Несколько дней назад отважилась прогуляться по городу и взглянуть на школу, где преподавала. Зайти я так и не решилась, но встретила неподалеку одну из учительниц.
— Ох, Феридэ-ханым, — начала она. — Не везет же вам с муженьками. А это правда, что у Хайруллах-бея огромное состояние?
Я растерялась, не зная, что ей ответить. Как мне надоели эти сплетни. Я даже порадовалась, что уже не работаю в школе.
Назойливой собеседнице так и не удалось из меня ничего вытянуть, несмотря на огромные усилия, которые она прилагала. Впрочем, я уверена, что даже несколько слов, которые я произнесла, обрастут невероятными небылицами. Тем более, как я узнала, по Кушадасы уже ходили обо мне самые мерзкие сплетни. Вспоминали и Хайруллах-бея, и Мусимэ, и Кямрана. Кого только из моих знакомых их грязные языки не касались! Это было ужасно. Не менее ужасным мне представилось и будущее, которое меня ожидало в этом местечке.
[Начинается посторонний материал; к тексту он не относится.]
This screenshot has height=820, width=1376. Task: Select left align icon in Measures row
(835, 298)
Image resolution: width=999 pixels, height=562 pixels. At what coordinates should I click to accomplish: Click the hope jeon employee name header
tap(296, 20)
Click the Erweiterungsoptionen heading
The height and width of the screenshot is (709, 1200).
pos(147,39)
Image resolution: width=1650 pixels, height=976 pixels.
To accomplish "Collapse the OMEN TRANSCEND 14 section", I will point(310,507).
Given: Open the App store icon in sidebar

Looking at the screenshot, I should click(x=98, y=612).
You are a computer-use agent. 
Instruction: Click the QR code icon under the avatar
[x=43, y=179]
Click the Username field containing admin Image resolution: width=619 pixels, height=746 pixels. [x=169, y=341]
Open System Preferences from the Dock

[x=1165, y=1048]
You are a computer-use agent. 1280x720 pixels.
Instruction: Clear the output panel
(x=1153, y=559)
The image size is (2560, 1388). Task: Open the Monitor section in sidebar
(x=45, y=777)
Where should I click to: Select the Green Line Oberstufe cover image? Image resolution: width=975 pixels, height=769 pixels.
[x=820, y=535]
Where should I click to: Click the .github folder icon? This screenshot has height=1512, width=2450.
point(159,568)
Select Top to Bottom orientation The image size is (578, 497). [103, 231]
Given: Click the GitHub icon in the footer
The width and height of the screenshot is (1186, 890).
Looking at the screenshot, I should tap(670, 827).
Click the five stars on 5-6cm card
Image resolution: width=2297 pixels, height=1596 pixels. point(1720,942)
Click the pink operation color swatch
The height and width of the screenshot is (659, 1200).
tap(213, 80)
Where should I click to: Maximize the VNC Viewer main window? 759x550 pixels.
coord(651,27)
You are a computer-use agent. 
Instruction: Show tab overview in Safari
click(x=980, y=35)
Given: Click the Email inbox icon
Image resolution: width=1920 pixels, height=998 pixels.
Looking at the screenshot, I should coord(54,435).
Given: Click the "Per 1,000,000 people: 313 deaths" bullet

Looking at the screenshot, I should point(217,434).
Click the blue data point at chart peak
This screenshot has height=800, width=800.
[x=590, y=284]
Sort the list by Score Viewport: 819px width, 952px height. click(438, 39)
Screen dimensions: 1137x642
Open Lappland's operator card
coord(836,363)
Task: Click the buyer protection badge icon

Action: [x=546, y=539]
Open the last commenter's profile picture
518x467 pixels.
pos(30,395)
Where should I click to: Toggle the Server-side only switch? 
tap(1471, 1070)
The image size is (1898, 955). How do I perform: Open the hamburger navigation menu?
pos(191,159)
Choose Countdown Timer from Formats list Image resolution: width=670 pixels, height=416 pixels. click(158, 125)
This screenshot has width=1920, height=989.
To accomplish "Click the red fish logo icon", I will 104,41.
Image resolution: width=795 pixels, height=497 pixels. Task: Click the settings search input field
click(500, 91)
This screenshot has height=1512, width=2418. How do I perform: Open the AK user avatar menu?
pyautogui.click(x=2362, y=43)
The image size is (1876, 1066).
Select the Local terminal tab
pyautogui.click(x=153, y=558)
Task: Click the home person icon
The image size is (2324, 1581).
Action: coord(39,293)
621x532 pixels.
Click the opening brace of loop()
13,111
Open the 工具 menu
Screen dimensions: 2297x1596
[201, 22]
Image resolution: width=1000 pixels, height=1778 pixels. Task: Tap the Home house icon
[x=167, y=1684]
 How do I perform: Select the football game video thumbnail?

Сегодня я поняла, что так жить больше невозможно. Не помню как, но, бредя по побережью, я вышла на большой утес. Подойдя к краю, я взглянула на безразлично бьющиеся о камни волны. Внезапно мною овладело непреодолимое желание птицей сорваться вниз. Я, наверное, так и сделала бы, если бы меня не остановил проходивший мимо старый рыбак.
— Прекрасные у нас места, эфенди-ханым, — прервал вдруг мои мысли о смерти незнакомый голос. — А море какое! Глядя на него, хочется жить и жить. Лет до ста…
Вздрогнув от неожиданности, я обернулась. В нескольких шагах от меня стоял белобородый старик. Я растерялась.
— Жить до ста лет?
Рыбак, щурясь от солнца, хитро улыбнулся.
— Мне уже восемьдесят, но в такое ясное утро кажется, что я только родился. Я хочу утолить свою жажду жизни, которая с каждым годом становится все больше и больше.
— Жизнь — это страдание, — попыталась возразить я. — Разве мало бед пришлось перенести вам?
Старик опустился на землю и положил рядом с собой снасти.
— Я живу один, — задумавшись, начал он. — Моя жена умерла, родив мне третьего сына. Детей я любил и лелеял. Воспитывал их сам, не желая доверять столь ответственное дело чужой женщине. Я отдал им все. Мне пришлось много работать. Часто я недоедал… Но у меня подрастало трое сыновей! Я так надеялся, что, жертвуя всем, я дам им возможность получить от жизни гораздо больше, чем имел сам…
Рыбак, словно вспоминая прежние дни, прервал свой рассказ и взглянул на море.
— Судя по вашему настроению, сыновья не подвели вас, — переключившись со своих мрачных мыслей на историю жизни рыбака, предположила я.
— Сыновья? — как будто только проснувшись, переспросил он и поднял на меня выцветшие голубые глаза. — Третью похоронку я получил пять лет назад… Мой младший был уже офицером…
Мне захотелось пожалеть несчастного отца, но я не решилась — на его лице не было и следа горя утраты.